Traditional methods include algebra-based methods, statistics-based methods, and trans -formation-based methods [70]. Algebra-based methods generate a change map using techniques such as image difference [10], image regression [11], image ratioing [12], and change vector analysis (CVA) [13]. The performance of these methods relies heavily on the selection of empirical thresholds. Statistics-based methods analyze the statistical properties of the image or parts of it, deriving a change map based on pixel distribution and the corresponding attributes. However, the effectiveness of these methods is constrained by the reliability of the statistical properties. Transformation-based methods employ techniques such principal component analysis (PCA) [14], multivariate alteration detection (MAD) [15], Gramm–Schmidt transformation [16], and tasseled cap transformation [17] to transform the images in a way that enhances change regions while suppressing unchanged areas. Nonetheless, these methods still depend on empirical thresholds. For example, PCA requires manually set parameters, limiting its ability to adaptively learn changed features. Overall, these traditional methods are overly reliant on handcrafted features, lack robustness, and struggle to effectively address the increasingly complex scenarios in remote sensing change detection.

Existing state-of-the-art methods are mostly based on deep learning in RSCD, which breaks through the limitations of traditional methods by adopting a data-driven strategy to adaptively learn changed features. Throughout the development of deep learning technologies, two main paradigms have emerged: CNN-based methods and transformer-based methods. The CNN-based methods leverage the powerful nonlinear modeling capabilities of convolutional neural networks (CNNs) to directly extract changed features from bi-temporal images and decode a corresponding change map, breaking the limitations of traditional handcrafted feature-based methods. Wang et al. [19] introduced faster region-based convolutional neural network (Faster R-CNN) into change detection and achieved notable success. Amin et al. [20] further improved performance by incorporating a Siamese architecture into CNN-based approaches. Building on this, Daudt et al. [18] proposed three fully convolutional change detection models that refined the Siamese structure. Liu et al. [21] combined the UNet [71] architecture with Siamese networks, interpreting change detection as an image translation problem. Fang et al. [25] optimized the fusion of deep and shallow features in the Siamese framework, designing the ECAM module to guide the model in learning effective representations. Yin et al. [22] introduced attention mechanisms into CNN-based models, further enhancing their performance. The aforementioned CNN-based methods have significantly advanced remote sensing change detection, but they are limited by their lack of long-range modeling capabilities, particularly in complex scenarios.

Exercise description: Can you extend the overview of remote sensing change detection methods above, starting right after its final sentence?

Data entries:

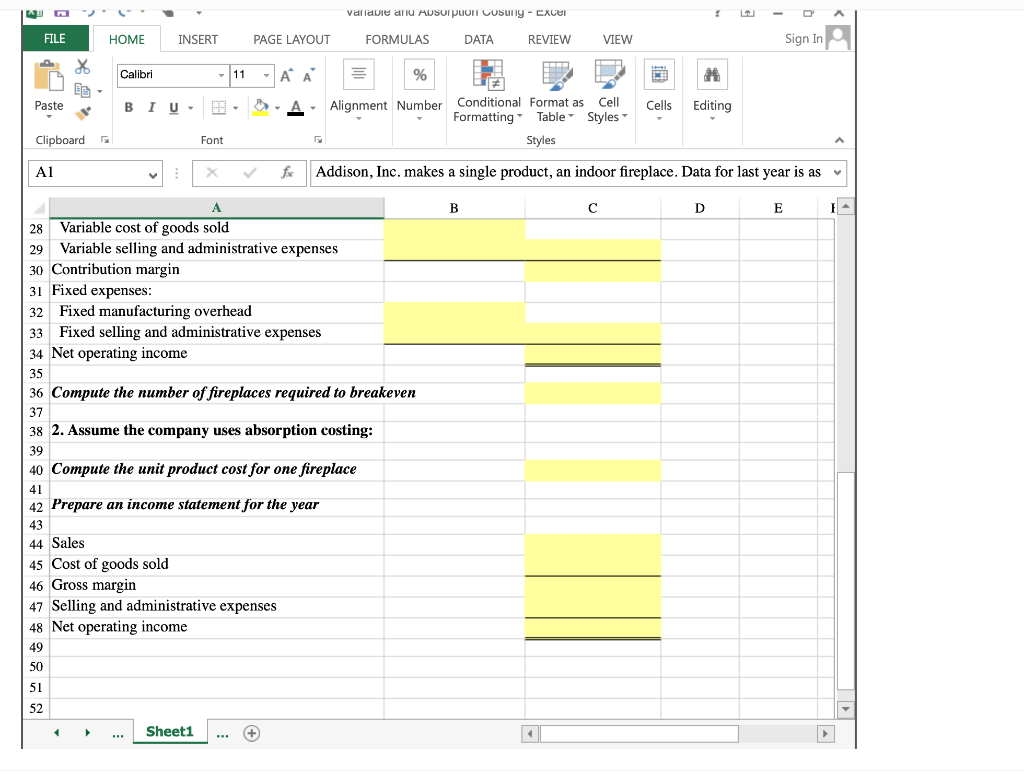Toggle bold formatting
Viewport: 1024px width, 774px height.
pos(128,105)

==

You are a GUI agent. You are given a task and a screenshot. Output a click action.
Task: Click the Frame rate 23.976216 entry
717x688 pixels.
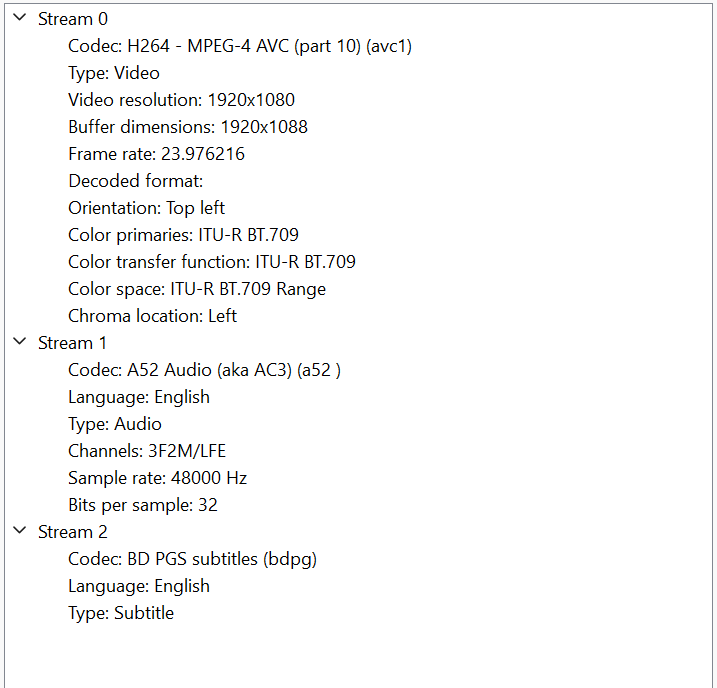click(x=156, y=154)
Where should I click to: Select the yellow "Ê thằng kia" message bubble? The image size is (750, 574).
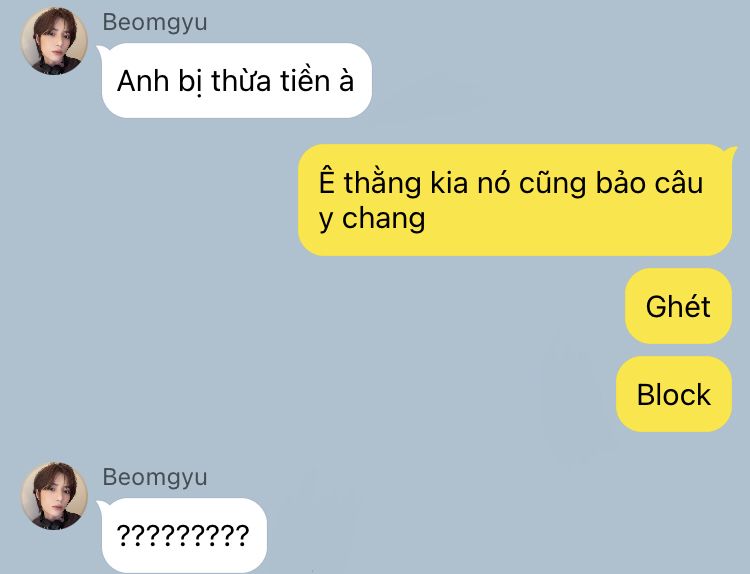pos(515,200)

...

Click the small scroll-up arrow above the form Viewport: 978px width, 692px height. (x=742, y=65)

Output of the exercise:
To overcome this limitation, transformer-based methods, recognized for their superior long-range modeling abilities, have emerged as promising solutions in bi-temporal remote sensing change detection problems. Chen et al. [28] introduced a transformer encoder to model spatial contexts based on semantic tokens, enhancing long-range modeling for bi-temporal remote sensing change detection. Yu et al. [34] proposed a global context-aware transformer structure, improving global context learning to address bi-temporal remote sensing change detection. Bandara et al. [36] designed a transformer-based Siamese network architecture, incorporating multi-scale change features to solve the bi-temporal remote sensing change detection problem. Zhang et al. [33] combined a transformer-based Siamese network with a UNet architecture to extract effective global information for this problem. Li et al. [30] proposed a hybrid transformer structure, aiming to leverage the strengths of both CNNs and transformers to learn local-global context features for bi-temporal remote sensing change detection.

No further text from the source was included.